Raising kids with 'spiritual confidence'
5 questions for writer, podcaster, and ritual innovator Casper ter Kuile
You know how there are those people in your life—they could be pretty outer circle—but when their name pop up in your inbox, or someone mentions them, you feel your soul sparkle and say, “Oh yes, what are they doing now?”
That’s how I feel about Casper ter Kuile. I can’t remember when I met him. Maybe through our On Being community. Maybe via Harry Potter fandom. In any case, I just think he’s one of the most creative, joyful, interesting people alive today and I am sparkling for whatever he is up to. Which this time is oh-so relevant to the Examined Family community. So without further ado, meet Casper…
Courtney Martin: Tell us about Nearness and this latest experiment in supporting parents who are spiritual, but not religious. Where did the idea come from?
Casper ter Kuile: The idea for Nearness stems from the fact that more and more of us are less and less traditionally religious---but we still want spaces for connection. I’ve been thinking about those changes for over a decade now, and one of the best ways to find that deep connection is through small groups. So rather than creating a big community experience, we designed Nearness to be a place of accompaniment amidst the ups and downs of life, and to give folks the support they need to reflect more deeply on some of the things that are important but not always urgent--all within the structure of small groups that meet each week.
This focus on parenting specifically was something we heard participants ask about again and again. So many of us don't claim a religious identity or institutional affiliation and instead focus on our own spiritual exploration--a sort of fluid journey of discovery. And that works okay, until you have kids. Suddenly, the questioning and exploring isn’t quite enough. Friends of mine who are parents have shared, sheepishly, how they feel like they’re failing their kids because they aren’t passing on the kind of community structure, moral clarity, and ritual life that they’d like to. Doing it alone is overwhelming, but no institution feels like the right fit either. It’s hard!
So we’ve launched an 8-week course for parents of kids aged 4-12 to learn how to share important rituals, stories, and other family traditions to help ground kids in folks’ core values, outside religion. We’ll match each parent into a curated small group with other parents to find a support system to put ideas into practice, and find a healthy space to reflect on these big questions together. And thanks to the good people at the John Templeton Foundation, the course is completely free!
What do you hope families that join walk away with from the experience?
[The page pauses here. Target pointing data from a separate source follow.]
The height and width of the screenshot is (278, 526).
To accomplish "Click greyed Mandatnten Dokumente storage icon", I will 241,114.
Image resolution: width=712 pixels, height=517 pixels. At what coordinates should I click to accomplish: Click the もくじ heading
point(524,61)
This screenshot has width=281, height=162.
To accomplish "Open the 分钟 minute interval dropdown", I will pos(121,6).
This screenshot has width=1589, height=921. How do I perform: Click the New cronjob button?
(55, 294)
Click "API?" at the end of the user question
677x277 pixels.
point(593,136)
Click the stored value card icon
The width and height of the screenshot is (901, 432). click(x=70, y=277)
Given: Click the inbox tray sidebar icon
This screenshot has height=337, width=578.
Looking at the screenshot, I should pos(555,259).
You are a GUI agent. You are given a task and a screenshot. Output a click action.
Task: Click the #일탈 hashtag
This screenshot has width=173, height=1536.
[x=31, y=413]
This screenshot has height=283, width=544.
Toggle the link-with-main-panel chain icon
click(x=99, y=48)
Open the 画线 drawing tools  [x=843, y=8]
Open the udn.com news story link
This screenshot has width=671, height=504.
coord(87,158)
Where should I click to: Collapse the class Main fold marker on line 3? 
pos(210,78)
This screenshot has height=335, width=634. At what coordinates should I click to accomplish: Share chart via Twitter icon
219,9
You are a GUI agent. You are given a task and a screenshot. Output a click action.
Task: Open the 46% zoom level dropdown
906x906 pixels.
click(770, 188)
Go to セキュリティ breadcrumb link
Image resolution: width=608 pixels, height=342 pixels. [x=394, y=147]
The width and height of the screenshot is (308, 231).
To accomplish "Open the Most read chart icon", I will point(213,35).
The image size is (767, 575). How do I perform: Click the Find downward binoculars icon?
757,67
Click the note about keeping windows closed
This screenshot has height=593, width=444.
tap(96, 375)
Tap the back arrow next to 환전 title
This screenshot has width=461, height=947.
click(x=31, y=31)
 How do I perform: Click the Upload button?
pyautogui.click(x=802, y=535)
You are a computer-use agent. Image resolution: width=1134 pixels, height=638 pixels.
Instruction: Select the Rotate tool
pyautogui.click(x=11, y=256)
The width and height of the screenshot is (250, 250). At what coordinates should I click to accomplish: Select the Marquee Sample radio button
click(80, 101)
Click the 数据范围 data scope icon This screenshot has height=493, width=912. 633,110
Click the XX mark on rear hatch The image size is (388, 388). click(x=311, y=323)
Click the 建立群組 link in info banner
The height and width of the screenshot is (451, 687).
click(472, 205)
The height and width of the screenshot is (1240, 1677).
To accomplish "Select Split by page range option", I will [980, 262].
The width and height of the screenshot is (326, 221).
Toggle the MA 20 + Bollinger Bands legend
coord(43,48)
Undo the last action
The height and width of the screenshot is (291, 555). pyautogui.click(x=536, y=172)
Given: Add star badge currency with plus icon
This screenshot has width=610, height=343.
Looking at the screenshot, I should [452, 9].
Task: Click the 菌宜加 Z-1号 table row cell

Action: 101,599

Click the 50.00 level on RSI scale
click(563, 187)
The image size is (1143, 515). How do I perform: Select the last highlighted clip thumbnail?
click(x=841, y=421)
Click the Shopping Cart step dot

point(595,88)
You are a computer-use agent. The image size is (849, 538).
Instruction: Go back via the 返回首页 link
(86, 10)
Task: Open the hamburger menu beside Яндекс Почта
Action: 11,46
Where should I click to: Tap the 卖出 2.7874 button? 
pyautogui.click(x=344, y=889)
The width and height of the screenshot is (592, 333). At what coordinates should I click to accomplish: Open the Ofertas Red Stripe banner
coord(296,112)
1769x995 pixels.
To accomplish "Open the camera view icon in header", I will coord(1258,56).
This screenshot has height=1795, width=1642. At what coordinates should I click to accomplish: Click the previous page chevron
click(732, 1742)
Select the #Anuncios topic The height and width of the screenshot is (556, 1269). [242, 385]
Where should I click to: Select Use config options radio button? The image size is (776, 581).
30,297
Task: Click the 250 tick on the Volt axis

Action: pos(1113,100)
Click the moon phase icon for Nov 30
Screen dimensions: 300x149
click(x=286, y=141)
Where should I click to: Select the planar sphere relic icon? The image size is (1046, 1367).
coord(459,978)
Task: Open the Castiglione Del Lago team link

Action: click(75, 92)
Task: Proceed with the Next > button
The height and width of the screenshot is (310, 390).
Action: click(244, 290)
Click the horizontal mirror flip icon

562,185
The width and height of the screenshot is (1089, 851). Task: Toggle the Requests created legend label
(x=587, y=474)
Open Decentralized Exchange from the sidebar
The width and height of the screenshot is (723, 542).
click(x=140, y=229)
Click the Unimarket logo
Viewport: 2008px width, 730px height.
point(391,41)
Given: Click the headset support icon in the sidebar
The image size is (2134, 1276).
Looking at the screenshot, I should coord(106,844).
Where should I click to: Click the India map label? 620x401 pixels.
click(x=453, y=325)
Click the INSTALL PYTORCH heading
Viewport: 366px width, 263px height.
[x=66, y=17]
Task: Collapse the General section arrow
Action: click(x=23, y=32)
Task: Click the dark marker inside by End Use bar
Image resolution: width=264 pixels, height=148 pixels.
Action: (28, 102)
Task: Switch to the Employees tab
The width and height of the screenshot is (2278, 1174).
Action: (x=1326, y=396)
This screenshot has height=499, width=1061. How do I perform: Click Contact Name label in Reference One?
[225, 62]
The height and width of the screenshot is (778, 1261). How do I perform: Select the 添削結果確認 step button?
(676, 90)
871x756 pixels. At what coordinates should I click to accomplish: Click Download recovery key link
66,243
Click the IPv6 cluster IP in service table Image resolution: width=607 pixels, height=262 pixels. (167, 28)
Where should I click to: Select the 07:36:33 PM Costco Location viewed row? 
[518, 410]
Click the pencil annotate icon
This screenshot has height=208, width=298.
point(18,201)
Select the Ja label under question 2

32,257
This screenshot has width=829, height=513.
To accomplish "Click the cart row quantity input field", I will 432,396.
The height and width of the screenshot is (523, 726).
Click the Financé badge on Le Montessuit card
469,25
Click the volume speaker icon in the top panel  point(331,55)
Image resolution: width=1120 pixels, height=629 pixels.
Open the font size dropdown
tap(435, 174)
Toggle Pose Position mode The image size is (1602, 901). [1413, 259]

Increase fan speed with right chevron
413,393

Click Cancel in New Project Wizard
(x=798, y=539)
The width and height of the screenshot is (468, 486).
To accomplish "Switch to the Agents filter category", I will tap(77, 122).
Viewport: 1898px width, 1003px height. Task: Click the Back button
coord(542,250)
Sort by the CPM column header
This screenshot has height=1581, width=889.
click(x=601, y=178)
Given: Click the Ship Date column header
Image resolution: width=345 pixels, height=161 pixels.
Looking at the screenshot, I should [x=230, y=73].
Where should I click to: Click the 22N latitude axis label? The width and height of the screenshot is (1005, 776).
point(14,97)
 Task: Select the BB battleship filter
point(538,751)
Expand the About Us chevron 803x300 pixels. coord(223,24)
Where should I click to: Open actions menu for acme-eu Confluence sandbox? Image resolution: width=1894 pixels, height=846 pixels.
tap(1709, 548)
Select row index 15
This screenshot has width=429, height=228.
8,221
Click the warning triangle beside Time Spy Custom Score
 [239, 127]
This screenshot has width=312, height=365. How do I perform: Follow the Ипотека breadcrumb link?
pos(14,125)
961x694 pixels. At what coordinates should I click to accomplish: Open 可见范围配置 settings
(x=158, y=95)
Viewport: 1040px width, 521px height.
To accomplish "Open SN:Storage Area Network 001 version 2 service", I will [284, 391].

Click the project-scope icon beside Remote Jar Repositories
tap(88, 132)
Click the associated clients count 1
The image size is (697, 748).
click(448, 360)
My friend Angie Thurston has this great phrase: “spiritual confidence.” And I think that’s the answer to this question. I hope families will walk away from this experience with a greater appreciation of the beautiful traditions and rituals they already have in their lives that they may not have given their full attention to. Because so often we don’t elevate these little things.
For example, when my sisters and I woke up on our birthday morning, my mother had always hung a flag next to our bed--just as her mother had done for her. And when I met my now-husband, I explained that it really wouldn’t feel like it was my birthday unless he got up before me and hung up that flag! These rituals can sound so silly and small on the one hand, but they are incredible sources of meaning and joy, too!
So my hope is that parents and caregivers who journey with us will rediscover the rituals and practices that embody the values they want to raise their families with--and pick up some new ideas from one another in their small groups, too. We’ll also incorporate some mindfulness tools, and create useful reflection time to workshop specific pain points and find support from one another. We’ve heard again and again how valuable it can be to just have some space and company to think through these questions properly--to develop that sense of spiritual confidence.
I’m sort of convinced that most of the spiritual and existential problems in our lives are the root result of being too busy. I see that so much with families. What do you think?